In [177]: >>> A = [[1, 1],
...: ... [1, 1]]
...: >>> B = [[2, 2],
...: ... [2, 2]]
...: >>> C = [[3, 3],
...: ... [3, 3]]
...: >>> results = sparse.block_diag([A, B, C])
...:
In [178]: results
Out[178]:
<6x6 sparse matrix of type '<class 'numpy.int64'>'
with 12 stored elements in COOrdinate format>
block_diag does not preserve the inputs; rather it creates coo format matrix, representing the whole matrix, not the pieces.
In [194]: results.data
Out[194]: array([1, 1, 1, 1, 2, 2, 2, 2, 3, 3, 3, 3], dtype=int64)
In [195]: results.row
Out[195]: array([0, 0, 1, 1, 2, 2, 3, 3, 4, 4, 5, 5], dtype=int32)
In [196]: results.col
Out[196]: array([0, 1, 0, 1, 2, 3, 2, 3, 4, 5, 4, 5], dtype=int32)
In [179]: results.A
Out[179]:
array([[1, 1, 0, 0, 0, 0],
[1, 1, 0, 0, 0, 0],
[0, 0, 2, 2, 0, 0],
[0, 0, 2, 2, 0, 0],
[0, 0, 0, 0, 3, 3],
[0, 0, 0, 0, 3, 3]], dtype=int64)
block_diag pass the arrays to sparse.bmat. That in turn makes a coo matrix from each, and then merges the coo attributes into 3 arrays, which are inputs to the global sparse matrix.
There is another sparse format bsr that may preserve the blocks (until conversion to csr for calculation), but I'll have to experiment to see that's the case.

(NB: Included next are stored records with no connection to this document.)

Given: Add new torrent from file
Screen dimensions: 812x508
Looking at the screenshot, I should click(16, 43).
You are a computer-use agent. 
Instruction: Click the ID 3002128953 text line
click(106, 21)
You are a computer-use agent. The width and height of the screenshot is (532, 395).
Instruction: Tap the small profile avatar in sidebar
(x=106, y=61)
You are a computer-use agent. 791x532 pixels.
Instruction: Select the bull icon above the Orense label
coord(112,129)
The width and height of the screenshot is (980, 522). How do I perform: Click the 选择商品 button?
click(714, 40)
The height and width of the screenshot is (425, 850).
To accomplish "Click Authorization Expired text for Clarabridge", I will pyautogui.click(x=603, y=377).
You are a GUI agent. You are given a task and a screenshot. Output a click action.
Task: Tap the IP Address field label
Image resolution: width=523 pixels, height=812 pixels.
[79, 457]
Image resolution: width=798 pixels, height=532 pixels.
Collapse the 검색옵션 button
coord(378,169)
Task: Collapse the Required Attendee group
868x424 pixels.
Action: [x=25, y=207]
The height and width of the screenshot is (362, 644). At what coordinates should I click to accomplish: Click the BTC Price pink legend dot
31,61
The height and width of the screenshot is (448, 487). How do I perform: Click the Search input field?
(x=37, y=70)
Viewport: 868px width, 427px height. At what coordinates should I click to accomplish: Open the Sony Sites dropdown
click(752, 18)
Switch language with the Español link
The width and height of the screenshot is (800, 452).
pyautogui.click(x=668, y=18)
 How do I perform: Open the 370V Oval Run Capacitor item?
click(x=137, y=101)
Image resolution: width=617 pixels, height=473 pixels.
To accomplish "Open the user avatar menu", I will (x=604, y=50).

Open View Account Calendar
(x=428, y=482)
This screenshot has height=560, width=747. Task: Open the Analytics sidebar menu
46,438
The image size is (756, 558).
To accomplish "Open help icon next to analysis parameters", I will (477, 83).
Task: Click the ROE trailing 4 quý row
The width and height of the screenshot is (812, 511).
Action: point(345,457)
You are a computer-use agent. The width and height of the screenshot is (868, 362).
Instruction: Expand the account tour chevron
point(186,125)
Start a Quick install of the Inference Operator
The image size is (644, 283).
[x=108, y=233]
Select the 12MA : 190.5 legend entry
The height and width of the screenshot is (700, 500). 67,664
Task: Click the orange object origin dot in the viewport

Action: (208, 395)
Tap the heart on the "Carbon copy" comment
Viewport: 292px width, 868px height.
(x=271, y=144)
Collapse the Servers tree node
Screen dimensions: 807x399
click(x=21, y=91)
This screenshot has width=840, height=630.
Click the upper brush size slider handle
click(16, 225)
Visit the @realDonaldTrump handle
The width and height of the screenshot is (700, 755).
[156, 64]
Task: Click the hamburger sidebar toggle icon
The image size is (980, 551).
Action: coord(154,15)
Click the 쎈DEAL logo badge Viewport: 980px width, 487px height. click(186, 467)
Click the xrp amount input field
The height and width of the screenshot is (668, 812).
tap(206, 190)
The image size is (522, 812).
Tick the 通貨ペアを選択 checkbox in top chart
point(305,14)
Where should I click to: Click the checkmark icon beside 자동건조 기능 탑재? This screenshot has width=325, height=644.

Let's make a bsr from that results coo:
In [186]: bresults = sparse.bsr_matrix(results)
In [187]: bresults
Out[187]:
<6x6 sparse matrix of type '<class 'numpy.int64'>'
with 12 stored elements (blocksize = 2x2) in Block Sparse Row format>
In [188]: bresults.blocksize
Out[188]: (2, 2)
In [189]: bresults.data
Out[189]:
array([[[1, 1],
[1, 1]],
[[2, 2],
[2, 2]],
[[3, 3],
[3, 3]]], dtype=int64)
So it deduces that there are blocks, just as you desired.
In [191]: bresults.indices
Out[191]: array([0, 1, 2], dtype=int32)
In [192]: bresults.indptr
Out[192]: array([0, 1, 2, 3], dtype=int32)
So it's a csr like storage, but with the data arranged in blocks.
It may be possible to construct this from your A,B,C without the block_diag intermediary, but I'd have to look at the docs more.